11. Third-Party Links

Our platform may contain links to third-party websites, including the social media platforms you connect and the RSS feed sources you configure. We are not responsible for the privacy practices or content of these third-party sites. We encourage you to review the privacy policies of any third-party services you interact with.

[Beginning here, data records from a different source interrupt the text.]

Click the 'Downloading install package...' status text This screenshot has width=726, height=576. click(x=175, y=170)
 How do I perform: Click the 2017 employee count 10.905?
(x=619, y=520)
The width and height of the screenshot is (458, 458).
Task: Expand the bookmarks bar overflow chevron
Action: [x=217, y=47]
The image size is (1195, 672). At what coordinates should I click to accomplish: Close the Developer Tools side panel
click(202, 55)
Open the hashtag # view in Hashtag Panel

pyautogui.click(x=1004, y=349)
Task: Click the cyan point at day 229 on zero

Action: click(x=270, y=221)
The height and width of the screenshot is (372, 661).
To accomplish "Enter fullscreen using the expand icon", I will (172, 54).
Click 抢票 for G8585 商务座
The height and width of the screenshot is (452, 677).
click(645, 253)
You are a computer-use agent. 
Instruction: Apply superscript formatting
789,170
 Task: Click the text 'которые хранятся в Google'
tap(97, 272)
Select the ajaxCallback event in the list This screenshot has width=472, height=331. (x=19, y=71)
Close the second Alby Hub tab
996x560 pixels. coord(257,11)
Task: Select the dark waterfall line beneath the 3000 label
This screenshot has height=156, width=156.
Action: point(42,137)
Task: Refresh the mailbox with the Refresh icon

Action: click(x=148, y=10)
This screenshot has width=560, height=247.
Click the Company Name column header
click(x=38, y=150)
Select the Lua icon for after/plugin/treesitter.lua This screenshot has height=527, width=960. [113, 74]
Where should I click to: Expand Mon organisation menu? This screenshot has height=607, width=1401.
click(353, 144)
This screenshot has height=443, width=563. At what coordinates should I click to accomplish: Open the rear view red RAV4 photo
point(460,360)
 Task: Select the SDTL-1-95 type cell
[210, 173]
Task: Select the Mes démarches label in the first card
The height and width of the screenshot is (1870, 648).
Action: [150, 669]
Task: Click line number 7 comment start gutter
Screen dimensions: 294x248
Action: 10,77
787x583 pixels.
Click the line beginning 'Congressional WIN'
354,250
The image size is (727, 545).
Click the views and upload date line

12. Changes to This Policy

We may update this Privacy Policy from time to time to reflect changes in our practices, technology, legal requirements, or other factors. When we make material changes, we will notify you by updating the "Last updated" date at the top of this page and, where appropriate, by sending a notification to the email address associated with your account. Your continued use of the Service after the effective date of any changes constitutes your acceptance of the updated Privacy Policy.

13. Data Deletion

You may request the deletion of your personal data at any time. To submit a deletion request, contact us at mick@agentivegroup.ai. We will delete your account and all associated data within 30 days of receiving your request. Note that some data may be retained where required by law or for legitimate business purposes such as fraud prevention.

14. Contact Us

If you have any questions, concerns, or requests regarding this Privacy Policy or our handling of your personal information, please contact us:

  • Email: privacy@scribekast.ai
  • Entity: Agentive Group Co Pty Ltd (ACN 695 269 222, ABN 54 695 269 222)
  • Location: Australia

If you are not satisfied with our response to a privacy complaint, you may contact the Office of the Australian Information Commissioner (OAIC) at www.oaic.gov.au. If you are located in the EEA or UK, you may also lodge a complaint with your local data protection authority.